Centralized logging solves this by:
• Collecting logs from every instance
• Storing them in one searchable system
• Letting you search across all of them
• Correlating across services
Without it, debugging distributed systems is impossible. With it, you can answer "what happened to user 12345's request at 3:42 PM" in seconds.
Structured Logging — The Foundation
Old-school logs are unstructured strings:
2024-05-05 10:23:45 INFO User alice logged in from 192.168.1.5
2024-05-05 10:23:46 ERROR Payment failed for order 12345: insufficient funds
Searchable? Sort of, with grep. Aggregatable ("how many login attempts per minute")? No.
Structured logs are JSON (or similar) with explicit fields:
{
"timestamp": "2024-05-05T10:23:45.123Z",
"level": "info",
"event": "user_login",
"user_id": "alice",
"ip": "192.168.1.5",
"trace_id": "abc123def456"
}
{
"timestamp": "2024-05-05T10:23:46.789Z",
"level": "error",
"event": "payment_failed",
"order_id": 12345,
"reason": "insufficient_funds",
"amount_cents": 4999,
"trace_id": "abc124ghi789"
}
Now you can:
• Search by field: event:user_login AND user_id:alice
• Aggregate: count of payment_failed by reason
• Correlate: all logs with this trace_id
Use a logging library that emits structured logs:
• Python — structlog, loguru
• Node — pino, winston
• Go — zap, slog
• Java — Logback with JSON encoder
Required fields in every log line:
• timestamp (ISO 8601 with timezone)
• level (debug, info, warn, error)
• event or message
• service name
• trace ID (if available — for correlation across services)
Optional but valuable:
• user_id (for support investigations — but never email/PII directly)
• request_id / correlation_id
• version / commit SHA (which deploy emitted this)
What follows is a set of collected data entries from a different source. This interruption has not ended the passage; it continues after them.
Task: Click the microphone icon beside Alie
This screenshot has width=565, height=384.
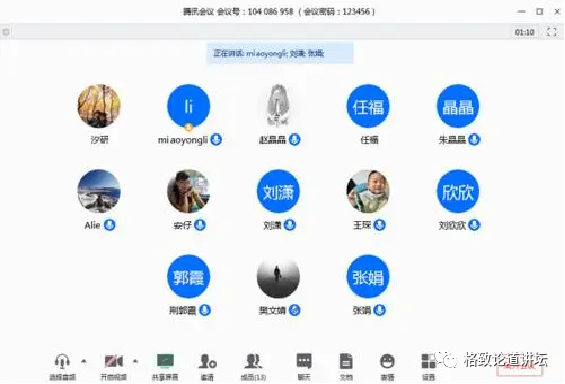Action: coord(110,225)
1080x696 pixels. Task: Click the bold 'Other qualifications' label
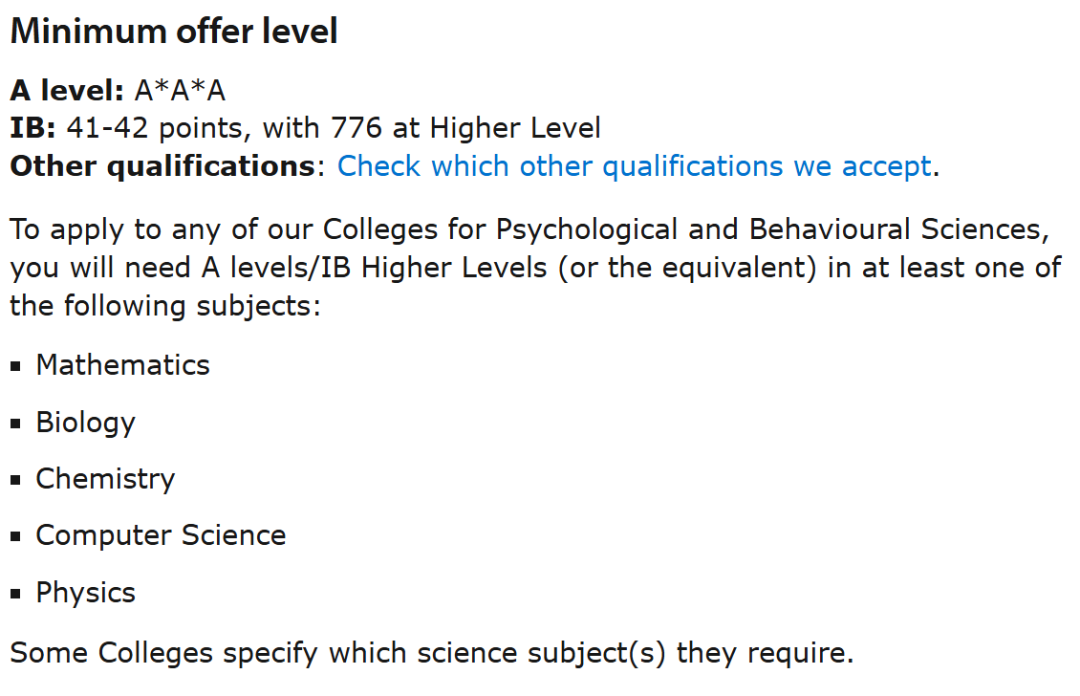[x=163, y=166]
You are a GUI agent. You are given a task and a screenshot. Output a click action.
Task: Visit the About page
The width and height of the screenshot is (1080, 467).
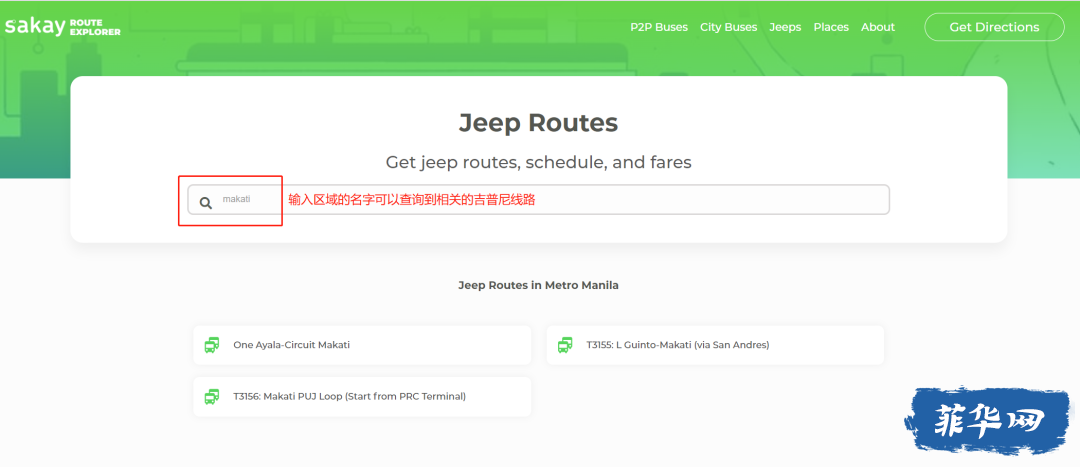878,28
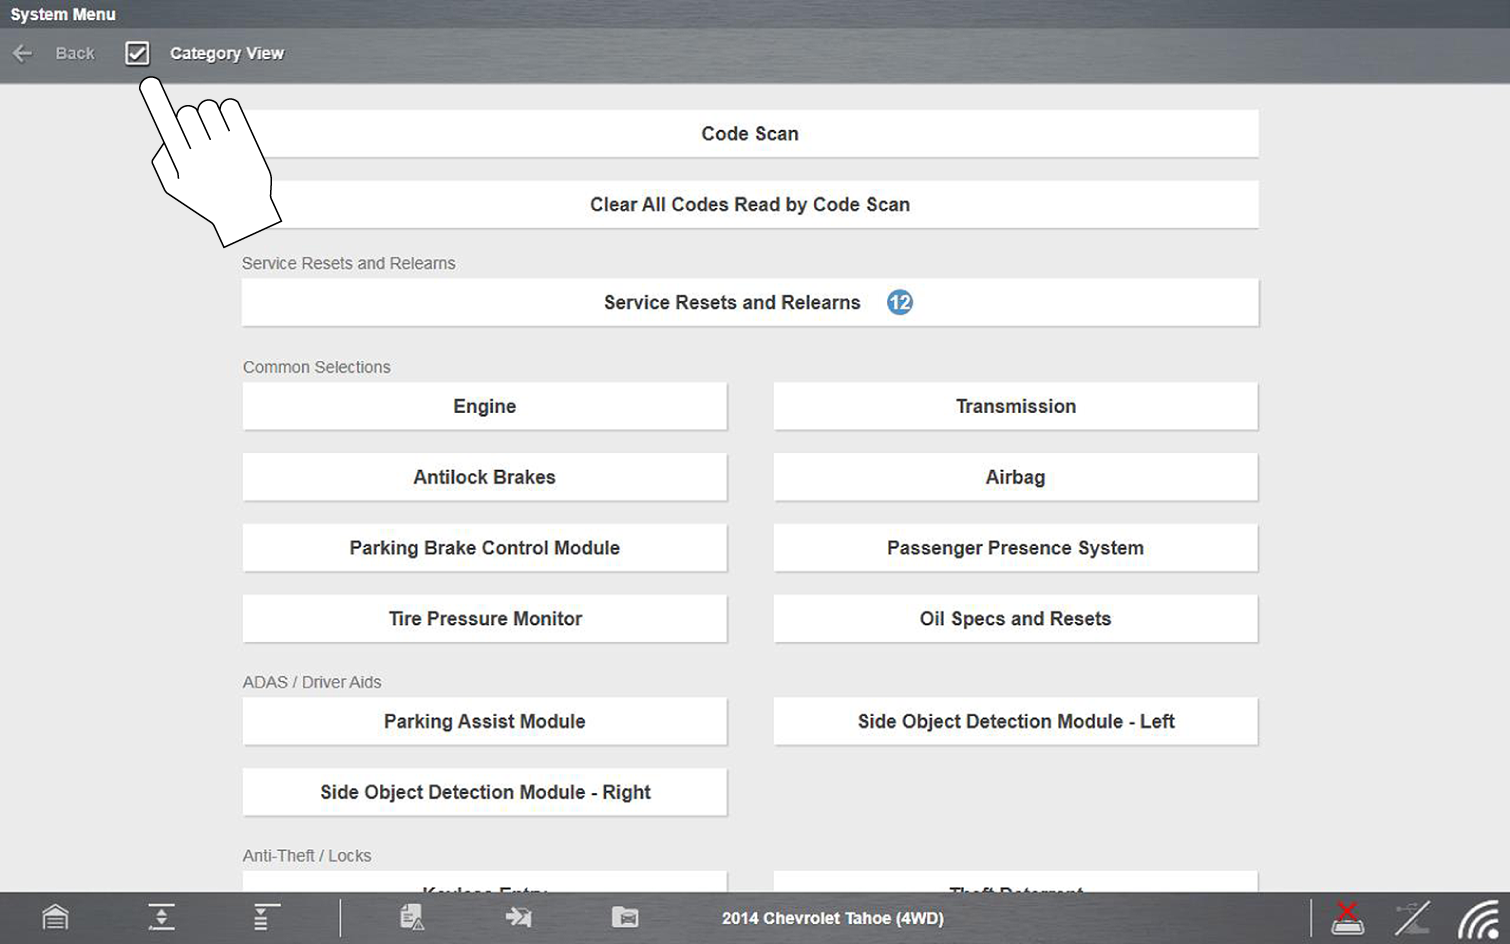Screen dimensions: 1510x944
Task: Click the crossed-out scope status icon
Action: (x=1412, y=917)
The ELK Stack — Elasticsearch + Logstash + Kibana
The classic logging stack:
Filebeat / Fluent Bit — collects logs from files, containers, applications. Lightweight agent on each host.
Logstash — parses, enriches, transforms logs. Powerful but heavy.
Elasticsearch — stores logs, indexes for search.
Kibana — UI for searching and visualizing.
Production deployment:
App writes logs ──► Container ──► Filebeat agent
│
▼
Logstash (parse, enrich)
│
▼
Elasticsearch (store, index)
│
▼
Kibana (UI)
Searching in Kibana:
event:payment_failed AND amount_cents:>10000
level:error AND timestamp:[now-1h TO now]
trace_id:abc123def456
Pros:
• Mature, battle-tested
• Excellent search and visualization
• Big ecosystem
Cons:
• Operationally heavy (Elasticsearch is hungry for disk and RAM)
• Expensive at scale
• Mostly licensed under Elastic License now (not pure open source)
For most teams, ELK works but is overkill. Smaller alternatives are usually a better fit.
Loki — Logs the Cloud-Native Way
Loki is Prometheus' sibling for logs, built by Grafana Labs. It's designed differently from Elasticsearch:
- Doesn't full-text-index logs (cheaper to run)
- Indexes only LABELS (service, environment, region)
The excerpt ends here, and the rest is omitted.